A conservative’s task in society is “to preserve a particular people, living in a particular place during a particular time.”
Jack Hunter, in a review of this writer’s new book, Suicide of a Superpower: Will America Survive to 2025? thus summarizes Russell Kirk’s view of the duty of the conservative to his country.
Kirk, the traditionalist, though not so famous as some of his contemporaries at National Review, is now emerging as perhaps the greatest of that first generation of post-World War II conservatives — in the endurance of his thought.
Richard Nixon believed that. Forty years ago, he asked this writer to contact Dr. Kirk and invite him to the White House for an afternoon of talk. No other conservative would do, said the president.
Kirk’s rendering of the conservative responsibility invites a question. Has the right, despite its many victories, failed? For, in what we believe and how we behave, we are not the people we used to be.
Perhaps. But then, we didn’t start the fire.
Second-generation conservatives, Middle Americans who grew up in mid-century, were engulfed by a set of revolutions that turned their country upside down and from which there is no going home again.
First was a civil rights revolution, which began with the freedom riders and March on Washington of August 1963 and ended tragically and terribly with the assassination of Dr. Martin Luther King Jr. in 1968.
That revolution produced the civil rights and voting rights acts, but was attended by the long, hot summers of the ’60s — days-long riots in Harlem in 1964, Watts in 1965, Detroit and Newark in 1967, and a hundred other cities and Washington, D.C., in 1968 that tore the nation apart.
Crucially, the initial demands — an end to segregation and equality of opportunity — gave way to demands for an equality of condition and equality of results through affirmative action, race-based preferences in hiring and admissions, and a progressive income tax. Reparations for slavery are now on the table.
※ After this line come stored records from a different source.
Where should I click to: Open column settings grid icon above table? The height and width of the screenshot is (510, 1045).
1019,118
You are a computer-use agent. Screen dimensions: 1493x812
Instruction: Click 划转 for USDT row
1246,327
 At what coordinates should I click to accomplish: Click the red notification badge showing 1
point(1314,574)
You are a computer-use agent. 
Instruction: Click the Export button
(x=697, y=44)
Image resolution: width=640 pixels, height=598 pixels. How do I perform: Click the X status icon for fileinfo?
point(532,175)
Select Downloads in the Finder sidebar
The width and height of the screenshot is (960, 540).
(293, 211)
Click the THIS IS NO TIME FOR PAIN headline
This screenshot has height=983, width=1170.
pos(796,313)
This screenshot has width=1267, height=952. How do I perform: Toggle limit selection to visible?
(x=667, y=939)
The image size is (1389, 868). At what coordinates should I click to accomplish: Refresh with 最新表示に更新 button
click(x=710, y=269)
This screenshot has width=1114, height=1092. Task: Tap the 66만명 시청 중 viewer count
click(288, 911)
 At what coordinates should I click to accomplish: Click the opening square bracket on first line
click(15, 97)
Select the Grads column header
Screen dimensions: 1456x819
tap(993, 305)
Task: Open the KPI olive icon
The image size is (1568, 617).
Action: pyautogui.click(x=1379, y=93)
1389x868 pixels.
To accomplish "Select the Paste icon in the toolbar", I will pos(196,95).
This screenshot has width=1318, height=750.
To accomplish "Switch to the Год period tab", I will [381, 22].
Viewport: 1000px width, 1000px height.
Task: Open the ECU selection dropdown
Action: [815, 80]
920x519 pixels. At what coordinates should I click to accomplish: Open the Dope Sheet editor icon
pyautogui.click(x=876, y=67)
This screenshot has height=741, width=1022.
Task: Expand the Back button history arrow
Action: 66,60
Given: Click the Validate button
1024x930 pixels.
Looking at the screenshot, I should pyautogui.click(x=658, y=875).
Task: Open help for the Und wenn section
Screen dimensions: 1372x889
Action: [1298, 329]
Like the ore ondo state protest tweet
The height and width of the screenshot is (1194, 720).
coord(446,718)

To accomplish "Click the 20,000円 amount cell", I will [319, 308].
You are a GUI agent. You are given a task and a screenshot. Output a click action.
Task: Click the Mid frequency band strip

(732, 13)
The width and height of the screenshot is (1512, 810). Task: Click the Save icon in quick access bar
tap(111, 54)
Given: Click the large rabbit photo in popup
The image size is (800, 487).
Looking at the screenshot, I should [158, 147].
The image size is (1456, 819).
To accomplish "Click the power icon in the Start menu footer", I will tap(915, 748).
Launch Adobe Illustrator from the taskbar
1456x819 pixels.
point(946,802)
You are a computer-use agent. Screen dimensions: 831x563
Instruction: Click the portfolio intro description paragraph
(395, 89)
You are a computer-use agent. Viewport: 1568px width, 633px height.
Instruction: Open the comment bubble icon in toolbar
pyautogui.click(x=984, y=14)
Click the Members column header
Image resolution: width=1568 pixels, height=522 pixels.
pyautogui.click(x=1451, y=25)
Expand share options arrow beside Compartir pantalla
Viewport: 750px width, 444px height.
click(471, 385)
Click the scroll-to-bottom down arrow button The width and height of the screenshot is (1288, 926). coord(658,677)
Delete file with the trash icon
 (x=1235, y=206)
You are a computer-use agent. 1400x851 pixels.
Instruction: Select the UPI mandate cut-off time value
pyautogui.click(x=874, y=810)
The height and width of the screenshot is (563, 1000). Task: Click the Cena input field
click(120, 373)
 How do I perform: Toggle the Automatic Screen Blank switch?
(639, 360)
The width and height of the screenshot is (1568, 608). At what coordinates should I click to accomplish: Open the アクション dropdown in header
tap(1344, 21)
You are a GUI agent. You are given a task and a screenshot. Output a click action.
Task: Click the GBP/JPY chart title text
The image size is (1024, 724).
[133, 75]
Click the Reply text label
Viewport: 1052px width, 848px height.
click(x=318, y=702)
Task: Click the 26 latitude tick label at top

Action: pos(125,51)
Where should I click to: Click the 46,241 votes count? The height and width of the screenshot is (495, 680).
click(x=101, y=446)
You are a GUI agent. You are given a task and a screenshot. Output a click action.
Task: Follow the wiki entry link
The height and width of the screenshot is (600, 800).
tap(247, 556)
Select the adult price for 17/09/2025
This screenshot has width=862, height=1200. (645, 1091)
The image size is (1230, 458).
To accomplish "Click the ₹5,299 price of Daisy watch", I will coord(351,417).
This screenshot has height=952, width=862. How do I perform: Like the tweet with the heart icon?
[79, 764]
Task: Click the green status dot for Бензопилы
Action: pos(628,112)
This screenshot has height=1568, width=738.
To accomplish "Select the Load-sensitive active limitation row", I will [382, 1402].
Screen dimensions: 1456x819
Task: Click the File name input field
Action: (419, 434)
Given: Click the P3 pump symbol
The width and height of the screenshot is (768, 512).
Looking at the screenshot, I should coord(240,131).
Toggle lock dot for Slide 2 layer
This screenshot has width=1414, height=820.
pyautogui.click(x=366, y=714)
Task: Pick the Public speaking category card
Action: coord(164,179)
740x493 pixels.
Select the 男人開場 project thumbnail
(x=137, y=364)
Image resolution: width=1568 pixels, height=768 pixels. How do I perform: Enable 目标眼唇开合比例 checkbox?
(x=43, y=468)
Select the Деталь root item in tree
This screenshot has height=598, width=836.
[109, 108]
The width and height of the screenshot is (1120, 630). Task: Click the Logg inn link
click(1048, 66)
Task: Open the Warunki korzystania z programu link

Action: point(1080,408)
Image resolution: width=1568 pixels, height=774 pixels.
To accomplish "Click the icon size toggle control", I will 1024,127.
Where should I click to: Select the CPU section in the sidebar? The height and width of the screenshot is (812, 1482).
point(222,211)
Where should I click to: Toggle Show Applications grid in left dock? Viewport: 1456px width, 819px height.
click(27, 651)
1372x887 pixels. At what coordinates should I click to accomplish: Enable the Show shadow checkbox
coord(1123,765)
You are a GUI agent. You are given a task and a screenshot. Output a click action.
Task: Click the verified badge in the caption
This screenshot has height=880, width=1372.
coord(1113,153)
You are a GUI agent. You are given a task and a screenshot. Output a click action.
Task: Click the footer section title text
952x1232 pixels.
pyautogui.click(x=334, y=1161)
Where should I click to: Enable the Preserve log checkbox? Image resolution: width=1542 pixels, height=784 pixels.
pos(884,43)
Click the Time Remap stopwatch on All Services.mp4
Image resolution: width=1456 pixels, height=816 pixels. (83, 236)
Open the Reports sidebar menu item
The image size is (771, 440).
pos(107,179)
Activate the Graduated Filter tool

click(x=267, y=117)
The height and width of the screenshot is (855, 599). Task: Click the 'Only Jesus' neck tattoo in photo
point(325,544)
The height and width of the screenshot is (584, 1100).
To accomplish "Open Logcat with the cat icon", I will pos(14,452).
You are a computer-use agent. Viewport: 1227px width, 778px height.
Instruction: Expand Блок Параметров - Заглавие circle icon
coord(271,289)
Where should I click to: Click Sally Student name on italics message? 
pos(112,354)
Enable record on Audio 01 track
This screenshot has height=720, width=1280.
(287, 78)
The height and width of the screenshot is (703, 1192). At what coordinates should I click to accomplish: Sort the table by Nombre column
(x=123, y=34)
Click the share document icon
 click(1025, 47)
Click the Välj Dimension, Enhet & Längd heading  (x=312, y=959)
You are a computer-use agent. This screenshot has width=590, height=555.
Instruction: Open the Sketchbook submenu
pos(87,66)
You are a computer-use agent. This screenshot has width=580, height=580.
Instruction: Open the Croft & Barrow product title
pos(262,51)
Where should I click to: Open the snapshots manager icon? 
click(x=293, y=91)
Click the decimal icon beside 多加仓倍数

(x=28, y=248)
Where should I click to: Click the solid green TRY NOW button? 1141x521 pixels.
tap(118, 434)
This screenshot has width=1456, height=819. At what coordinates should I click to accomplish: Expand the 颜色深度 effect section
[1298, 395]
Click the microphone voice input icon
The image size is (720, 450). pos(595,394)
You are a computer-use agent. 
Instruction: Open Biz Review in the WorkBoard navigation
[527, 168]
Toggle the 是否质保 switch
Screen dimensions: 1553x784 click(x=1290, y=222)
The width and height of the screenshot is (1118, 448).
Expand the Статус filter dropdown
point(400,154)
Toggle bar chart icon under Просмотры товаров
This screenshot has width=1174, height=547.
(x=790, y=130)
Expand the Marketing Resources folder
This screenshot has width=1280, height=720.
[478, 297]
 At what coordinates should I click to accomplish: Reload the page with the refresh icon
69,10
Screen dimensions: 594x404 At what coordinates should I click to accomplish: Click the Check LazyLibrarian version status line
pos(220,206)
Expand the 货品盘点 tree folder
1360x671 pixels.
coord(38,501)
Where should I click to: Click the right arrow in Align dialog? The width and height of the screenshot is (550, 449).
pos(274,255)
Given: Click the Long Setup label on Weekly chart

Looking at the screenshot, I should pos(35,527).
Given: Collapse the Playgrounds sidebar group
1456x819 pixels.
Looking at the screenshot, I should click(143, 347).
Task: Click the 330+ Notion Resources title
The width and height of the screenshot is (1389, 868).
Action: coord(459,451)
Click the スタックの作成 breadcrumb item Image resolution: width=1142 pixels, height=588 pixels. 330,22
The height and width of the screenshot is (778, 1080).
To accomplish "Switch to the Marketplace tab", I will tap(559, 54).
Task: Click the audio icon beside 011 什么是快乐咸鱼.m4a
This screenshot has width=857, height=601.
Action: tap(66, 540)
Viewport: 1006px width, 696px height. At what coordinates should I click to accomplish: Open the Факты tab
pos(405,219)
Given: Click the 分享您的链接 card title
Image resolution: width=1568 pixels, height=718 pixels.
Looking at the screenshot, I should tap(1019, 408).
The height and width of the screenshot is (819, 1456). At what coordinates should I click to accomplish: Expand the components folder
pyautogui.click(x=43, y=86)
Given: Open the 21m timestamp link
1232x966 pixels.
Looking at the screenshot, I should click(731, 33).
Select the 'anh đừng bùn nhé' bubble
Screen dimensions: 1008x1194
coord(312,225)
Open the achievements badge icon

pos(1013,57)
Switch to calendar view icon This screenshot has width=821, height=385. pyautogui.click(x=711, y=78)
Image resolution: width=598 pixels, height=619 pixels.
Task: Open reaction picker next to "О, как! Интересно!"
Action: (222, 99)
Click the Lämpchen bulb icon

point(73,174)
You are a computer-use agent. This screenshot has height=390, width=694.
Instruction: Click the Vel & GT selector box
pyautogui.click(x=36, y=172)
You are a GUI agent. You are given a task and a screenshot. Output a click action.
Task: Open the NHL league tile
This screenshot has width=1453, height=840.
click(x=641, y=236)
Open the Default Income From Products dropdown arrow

In response to this revolution, LBJ, after the rout of Barry Goldwater, exploited his huge congressional majorities to launch a governmental revolution, fastening on the nation a vast array of social programs that now threaten to bankrupt the republic, even as they have created a vast new class of permanent federal dependents.
The next revolution began at teach-ins to protest involvement in Vietnam, but climaxed with half a million marchers around the White House carrying Viet Cong flags, waving placards with America spelled “Amerika” and chanting, “Ho, Ho, Ho Chi Minh — the NLF is going to win.”
Well, the NLF didn’t win. It was crushed in the Tet Offensive. But the North Vietnamese invasion of 1975 did. Result: a million boat people in the South China Sea, a holocaust in Cambodia and poisoned American politics for decades after that American defeat.
By the time Vietnam ended, many in the antiwar movement had become anti-American and come to regard her role in history not as great and glorious but as an endless catalogue of crimes, from slavery to imperialism to genocide against the Native Americans.
The fourth revolution was social — a rejection by millions of young of the moral code by which their parents sought to live.
This produced demands for legalized drugs, condoms for school kids, a right to terminate pregnancies with subsidized abortions and the right of homosexuals to marry.
The first political success of the integrated revolutions came with capture of the Democratic Party in 1972, though Sen. George McGovern was crushed by Nixon in a 49-state landslide.
The conservative triumph of the half-century was surely the election of Ronald Reagan, who revived America’s spirit, restored her prosperity and presided over her peaceful Cold War victory. Yet even Reagan failed to curtail an ever-expanding federal government.
Did then the conservatives fail?
In defense of the right, it needs be said. They were no more capable of preventing these revolutionary changes in how people think and believe about God and man, right and wrong, good and evil, than were the French of the Vendee to turn back the revolution of 1789.
Converting a people to new ways of thinking about fundamental truths is beyond the realm of politics and requires a John Wesley or a St. Paul.
The social, political and moral revolutions of the 1960s have changed America irretrievably. And they have put down roots and converted a vast slice of the nation.
In order to love one’s country, said Edmund Burke, one’s country ought to be lovely. Is it still? Reid Buckley, brother of Bill, replies, “I am obliged to make a public declaration that I cannot love my country. … We are Vile.”
And so what is the conservative’s role in an America many believe has not only lost its way but seems to be losing its mind?
What is it now that conservatives must conserve?